Analysis of Lichess' cheating detection with Machine Learning (ML) - a mis-use of ML & doesn't work

The point that is made about lacking proper reliable labelled data on "cheaters" and "non-cheaters" is extremely important.

Even if Lichess always uses a human reviewer before banning someone for a report, this human reviewer isn't above making mistakes either, and if flawed training data influences the model to produce an inaccurate "cheater score", this "cheater score" itself can influence the decision of the human reviewer (I assume the human reviewer will look at the game but has also access to the output of the ML models, Lichess doesn't disclose details on the procedure here).

If a moderator gets a model that tells him this player is 99% a cheater, that will inevitably bias how the specific moves, move-times and so on are judged. The same move that is a "proof of cheating" if the model spits out 99% may be judged human and normal in a different context.

Catching non-obvious cheaters without having many false positives is very challenging.

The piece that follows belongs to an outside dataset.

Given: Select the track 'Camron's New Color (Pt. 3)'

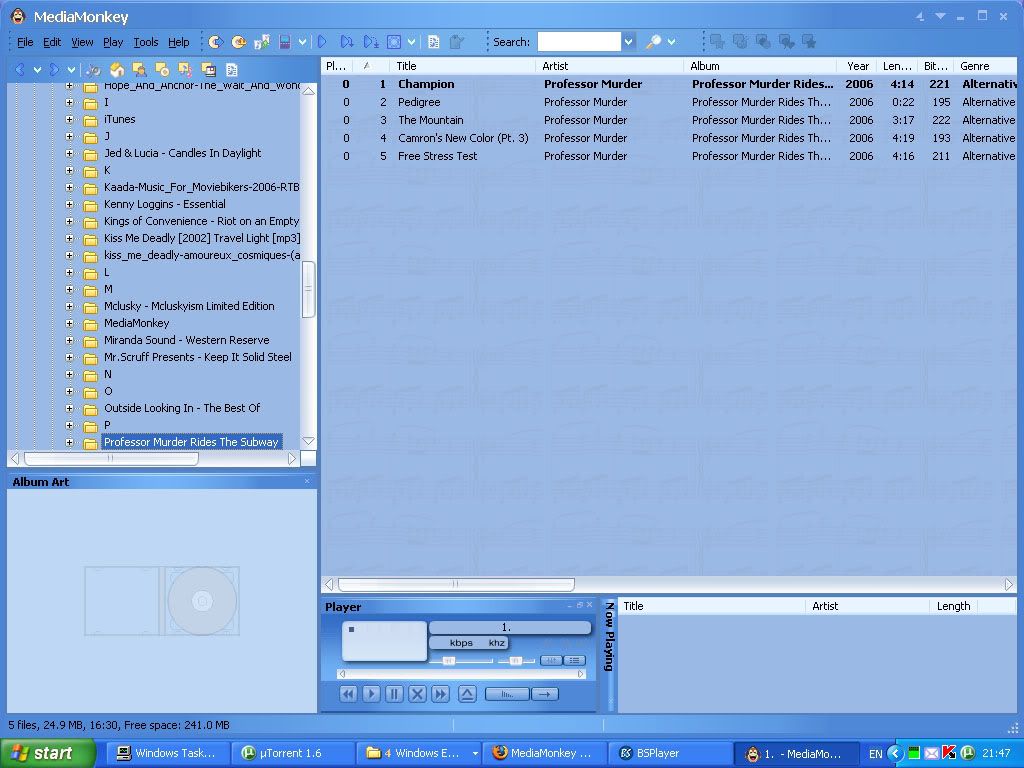Looking at the screenshot, I should pyautogui.click(x=463, y=138).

I'm sure Lichess tries its best, but people shouldn't believe that ML is some kind of magical cure. Even with good training data, this would be a challenging task, and the training data is flawed.

phobbs5

edited

#13

Your linked paper about dropout, http://mipal.snu.ac.kr/images/1/16/Dropout_ACCV2016.pdf, is about improving dropout for CNNs. It specifically says "Dropout works well in practice especially with fully connected layers," which is how it is being used in this model. In what way is it weird to use dropout as used in this model? Do you have a better citation for why dropout might be controversial or dubious in any way?

Regarding the model training on its own labels, how would you go about reframing the problem to avoid the predict-your-labels problem? Given that cheating detection has a massive scale problem and confessions are rare, would you rely on supplying human arbiters with heuristics and deriving labels from the arbiter's decisions? Could you augment the dataset with "artificial" cheating to make the training data more robust?

> (for instance, FIDE requires 99.998% accuracy for statistical models).

This is related to the z-score of the conventional statistical tests that FIDE uses. It doesn't necessarily correspond to 99.998% accuracy *of the accused*, but 99.998% accuracy among those *evaluated*. If cheating is rare, false positives will be much more common.

> Second, when chess-playing friends as well as my wife reviewed this work, they told me that professional players & chess streamers often move their mouse "off the board" to avoid any kind of "mouse slips" - particularly in tight games - after every move. For instance, I was shown a youtube video of Hikaru Nakamura where he specifically did that and commented on it during a game why he does it.

1. Moving your mouse off the board does not make the browser window lose focus. This would require actually clicking on another tab or window, which is not happening in Hikaru's case and seems like a clear signal of cheating, especially if the moves which correspond to focus-change are correlated with higher strength.
2. This kind of very careful mouse behavior is almost certainly rare in the first place, and only applies to slower time controls where you don't need quick mouse speed, so it probably does not pollute the telemetry data much.

> But more importantly, given the results above, the browser telemetry does not seem to have a huge influence on the model performance, as I did not have this data and the model still behaves in a similar way.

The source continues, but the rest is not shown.